CE le 25/11/2025,
n° 491346
DALO-indemnitaire : la présence d’une personne en situation irrégulière dans le foyer est sans effet sur l’engagement de la responsabilité de l’Etat
Jurisprudence · Date de publication : 08/06/2026
Droit au logement
Droit au logement opposable (DALO)
Une personne reconnue prioritaire et devant être logé en urgence par la COMED en 2021 a saisi le tribunal administratif de Montreuil afin de demander le versement à l’Etat d’une somme de 10 000 euros en réparation du préjudice subi en l’absence de relogement.
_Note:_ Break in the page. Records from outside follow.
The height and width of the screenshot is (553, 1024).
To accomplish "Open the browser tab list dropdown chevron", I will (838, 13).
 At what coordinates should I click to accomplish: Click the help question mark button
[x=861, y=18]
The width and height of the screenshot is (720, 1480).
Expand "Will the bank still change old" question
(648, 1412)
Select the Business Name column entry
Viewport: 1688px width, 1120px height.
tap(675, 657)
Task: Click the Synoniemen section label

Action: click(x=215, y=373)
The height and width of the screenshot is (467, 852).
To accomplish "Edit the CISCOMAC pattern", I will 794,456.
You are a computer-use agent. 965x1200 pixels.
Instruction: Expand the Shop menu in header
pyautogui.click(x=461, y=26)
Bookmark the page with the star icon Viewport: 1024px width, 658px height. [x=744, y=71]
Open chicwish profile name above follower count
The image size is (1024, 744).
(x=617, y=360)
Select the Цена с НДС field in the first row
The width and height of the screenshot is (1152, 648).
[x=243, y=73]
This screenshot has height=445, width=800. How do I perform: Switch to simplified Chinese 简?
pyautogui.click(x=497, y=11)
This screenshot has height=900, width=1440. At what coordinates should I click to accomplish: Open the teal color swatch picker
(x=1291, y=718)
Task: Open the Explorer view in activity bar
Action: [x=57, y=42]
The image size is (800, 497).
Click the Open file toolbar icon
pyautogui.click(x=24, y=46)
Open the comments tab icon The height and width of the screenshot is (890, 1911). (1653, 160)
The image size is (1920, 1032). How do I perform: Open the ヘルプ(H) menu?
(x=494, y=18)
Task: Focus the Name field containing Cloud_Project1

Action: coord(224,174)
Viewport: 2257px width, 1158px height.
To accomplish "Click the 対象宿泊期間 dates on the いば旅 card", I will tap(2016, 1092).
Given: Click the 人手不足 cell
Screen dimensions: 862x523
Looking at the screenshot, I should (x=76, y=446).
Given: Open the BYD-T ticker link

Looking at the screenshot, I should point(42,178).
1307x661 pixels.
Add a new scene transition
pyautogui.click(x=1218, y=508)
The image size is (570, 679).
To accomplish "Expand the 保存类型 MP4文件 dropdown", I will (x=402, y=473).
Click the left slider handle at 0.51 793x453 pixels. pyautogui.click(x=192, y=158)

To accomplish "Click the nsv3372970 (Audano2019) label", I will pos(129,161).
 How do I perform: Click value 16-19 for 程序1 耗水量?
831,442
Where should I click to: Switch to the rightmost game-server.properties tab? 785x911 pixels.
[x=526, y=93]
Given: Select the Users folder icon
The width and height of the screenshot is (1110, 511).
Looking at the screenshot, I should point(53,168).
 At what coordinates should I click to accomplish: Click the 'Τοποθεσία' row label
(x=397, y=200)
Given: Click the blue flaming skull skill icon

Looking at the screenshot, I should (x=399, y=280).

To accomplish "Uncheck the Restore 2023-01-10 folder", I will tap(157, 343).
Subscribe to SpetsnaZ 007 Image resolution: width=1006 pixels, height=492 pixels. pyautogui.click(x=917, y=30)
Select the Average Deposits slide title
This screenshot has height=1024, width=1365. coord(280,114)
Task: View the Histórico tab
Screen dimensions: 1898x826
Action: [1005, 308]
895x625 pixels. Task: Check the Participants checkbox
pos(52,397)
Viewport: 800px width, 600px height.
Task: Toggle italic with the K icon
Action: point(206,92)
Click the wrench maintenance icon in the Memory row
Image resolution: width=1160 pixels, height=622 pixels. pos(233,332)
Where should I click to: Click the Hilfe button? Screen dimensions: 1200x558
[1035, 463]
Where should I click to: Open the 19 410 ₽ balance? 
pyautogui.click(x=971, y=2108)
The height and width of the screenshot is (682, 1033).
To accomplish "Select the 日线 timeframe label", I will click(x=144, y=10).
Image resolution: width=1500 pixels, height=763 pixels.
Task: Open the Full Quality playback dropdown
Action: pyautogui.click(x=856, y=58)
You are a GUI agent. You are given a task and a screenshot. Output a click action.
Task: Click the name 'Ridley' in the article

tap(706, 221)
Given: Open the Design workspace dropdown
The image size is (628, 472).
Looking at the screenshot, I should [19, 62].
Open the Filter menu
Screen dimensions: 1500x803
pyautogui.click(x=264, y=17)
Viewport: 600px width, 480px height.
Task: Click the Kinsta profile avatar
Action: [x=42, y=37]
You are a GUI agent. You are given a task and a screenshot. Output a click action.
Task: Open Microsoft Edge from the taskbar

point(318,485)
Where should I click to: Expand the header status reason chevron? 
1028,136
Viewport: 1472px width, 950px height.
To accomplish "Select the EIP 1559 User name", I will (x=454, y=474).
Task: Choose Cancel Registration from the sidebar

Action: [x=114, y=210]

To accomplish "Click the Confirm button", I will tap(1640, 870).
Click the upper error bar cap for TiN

Par un jugement du 3 octobre 2023, le tribunal a condamné l’Etat à lui verser la somme de 1200 euros en réparation des troubles de toute nature dans ses conditions d’existence résultant de la carence fautive de l’Etat à ne pas lui avoir proposé un logement répondant à ses besoins et capacités. Estimant l’indemnisation trop faible au regard de sa demande, le requérant se pourvoit en cassation.
Le Conseil d’Etat rappelle que la carence de l’Etat s’apprécie en fonction des conditions de logement qui ont perduré, de la durée de cette carence et du nombre de personnes composant le foyer du demandeur pendant cette période.
Il constate ensuite que le tribunal a jugé à tort que le requérant n’établissait pas la situation de suroccupation alors qu’il vivait avec sa famille dans une pièce de 20m2 avec la salle de bain et les toilettes se trouvant dans cette pièce sans cloison de séparation.
En outre, le Conseil d’Etat précise que la seule circonstance qu’une des personnes majeures composant le foyer reconnu prioritaire cesse d’être en situation régulière ne met pas fin à l’engagement de la responsabilité de l’Etat d’autant que l’épouse du requérant a produit un récépissé permettant de prouver que les démarches étaient toujours en cours.
Le Conseil d’Etat annule le jugement et condamne l’Etat à verser 3200 euros au requérant.